A document in my DB looks like this:

    "id": "91348",
    "p_code": "71637",
    "name": "University of Toronto - Mississauga",
    "ext_name": "",
    "city": "Mississauga",
    "country": "CA",
    "state": "ON",
    "type": "academic/campus",
    "alt_name": "",
    "ext_city": "",
    "zip": "L5L 1C6",
    "alt_ext_city": "",

I write a query like {name: (university of toronto)}... Top two matches are:

    "id": "91348",
    "p_code": "71637",
    "name": "University of Toronto - Mississauga",
    "ext_name": "",
    "city": "Mississauga",
    "country": "CA",
    "state": "ON",
    "type": "academic/campus",
    "alt_name": "",
    "ext_city": "",
    "zip": "L5L 1C6",
    "alt_ext_city": "",
    "_version_": 1473710223400108000,
    "score": 1.499069

    "id": "10624",
    "p_code": "7938",
    "name": "University of Toronto",
    "ext_name": "",
    "city": "Toronto",
    "country": "CA",
    "state": "ON",
    "type": "academic",
    "alt_name": "Saint George Downtown Campus",
    "ext_city": "",
    "zip": "M5S 1A1",
    "alt_ext_city": "",
    "_version_": 1473710220148473900,
    "score": 1.4967358

I am really surprised to see that "University of Toronto - Mississauga" returns a higher score than "university of Toronto". Intuitively, the field containing "University of Toronto - Mississauga" should get a lower score since it is longer than the other one.

I was also very surprised to see that Solr gives different values for querynorm as follows: (0.03198291 = queryNorm) for the top document and (0.03203078 = queryNorm) for the second ranked document. I presumed that the query norm should be exactly the same for the all documents as it is only a function of the query.
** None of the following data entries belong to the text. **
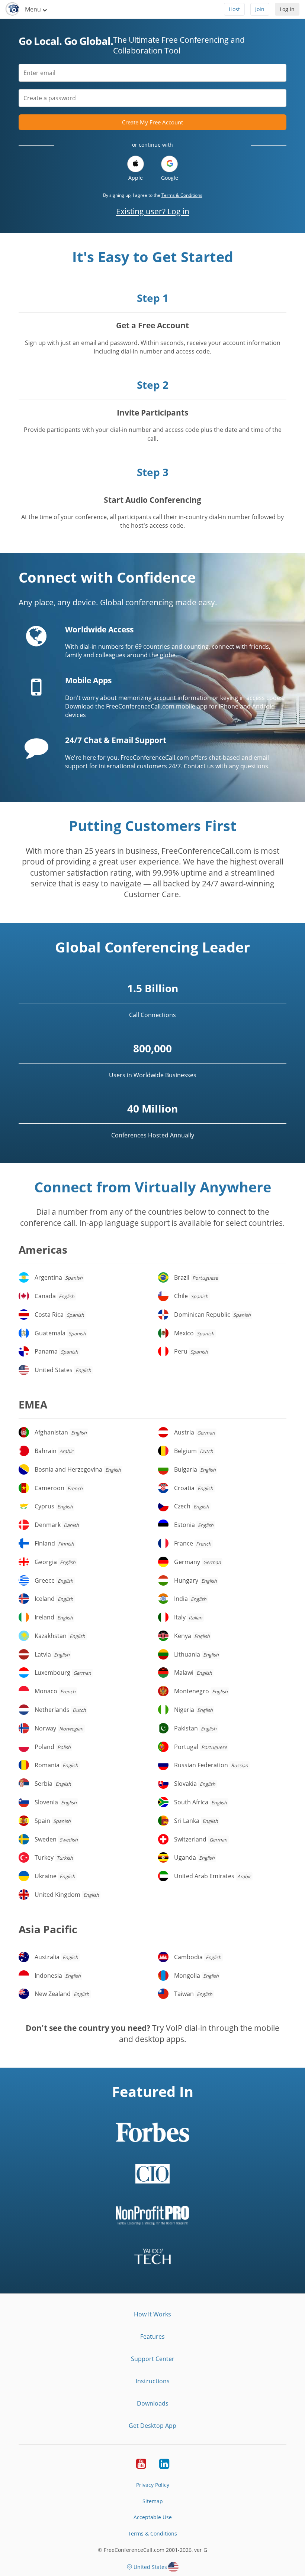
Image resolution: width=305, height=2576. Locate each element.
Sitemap (152, 2501)
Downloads (152, 2403)
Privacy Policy (152, 2484)
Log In (287, 9)
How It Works (152, 2314)
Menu (33, 9)
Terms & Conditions (181, 195)
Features (152, 2336)
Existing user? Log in (152, 211)
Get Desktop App (152, 2426)
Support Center (152, 2359)
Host (234, 9)
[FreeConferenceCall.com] (12, 9)
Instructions (153, 2381)
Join (259, 9)
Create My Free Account (152, 122)
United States (150, 2566)
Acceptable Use (153, 2517)
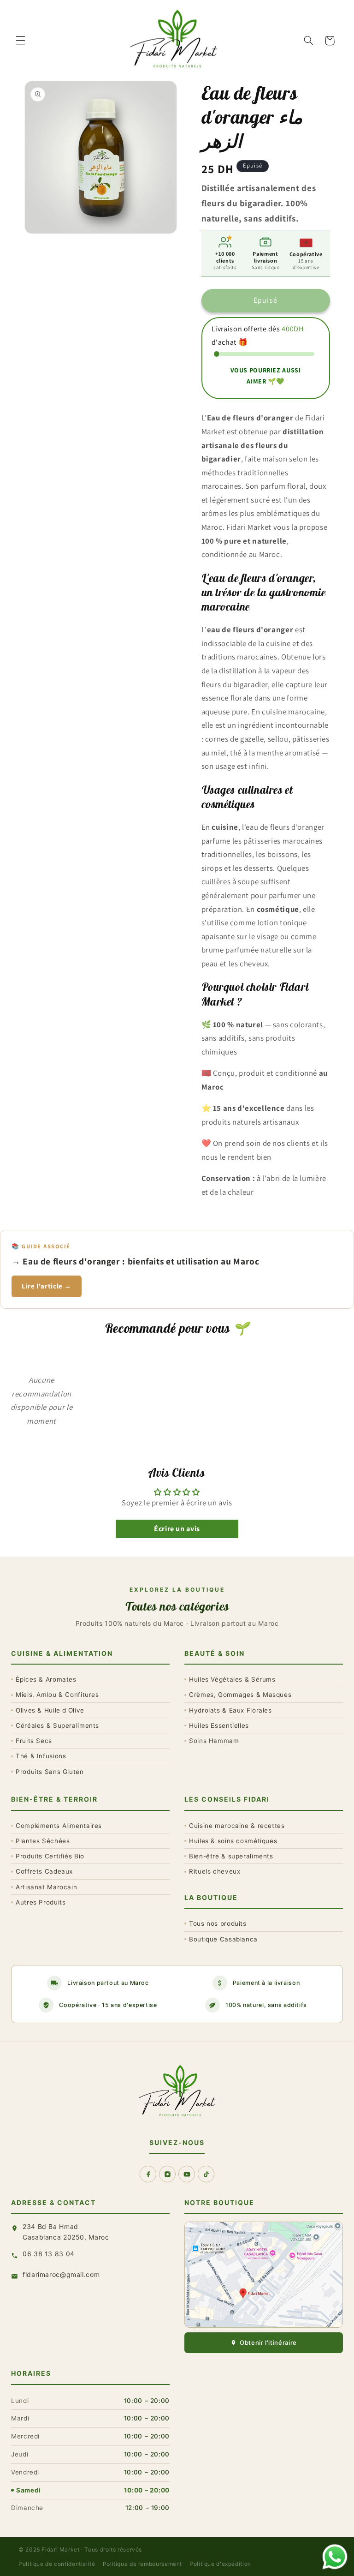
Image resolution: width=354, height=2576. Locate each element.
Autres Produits (40, 1902)
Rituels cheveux (214, 1871)
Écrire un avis (177, 1529)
I am not sure if I got something wrong about how Solr works or there is something wrong in indexing or configuration? Has anybody faced the same problem?

How does your complete query string look? .. and are we talking a single server, or are there sharding or SolrCloud involvement?MatsLindh
As far as why the shorter term doesn't get a boost in score, my best guess is that you have omitNorms=true. Favoring shorter fields when scoring, as you've mentioned, relies on having norms stored.femtoRgon

1 Answers


Make sure that omitNorms is set to false for that field and that your collection is using the latest version of the schema. Then re-index all of your documents for the change to the field to take effect.

I've found that some schema modifications are best treated with a complete wipe of the index prior to indexing in new content. I am not sure, but I believe this may be one of them. For most of the changes you can just re-index all of your content and overwrite the old stuff.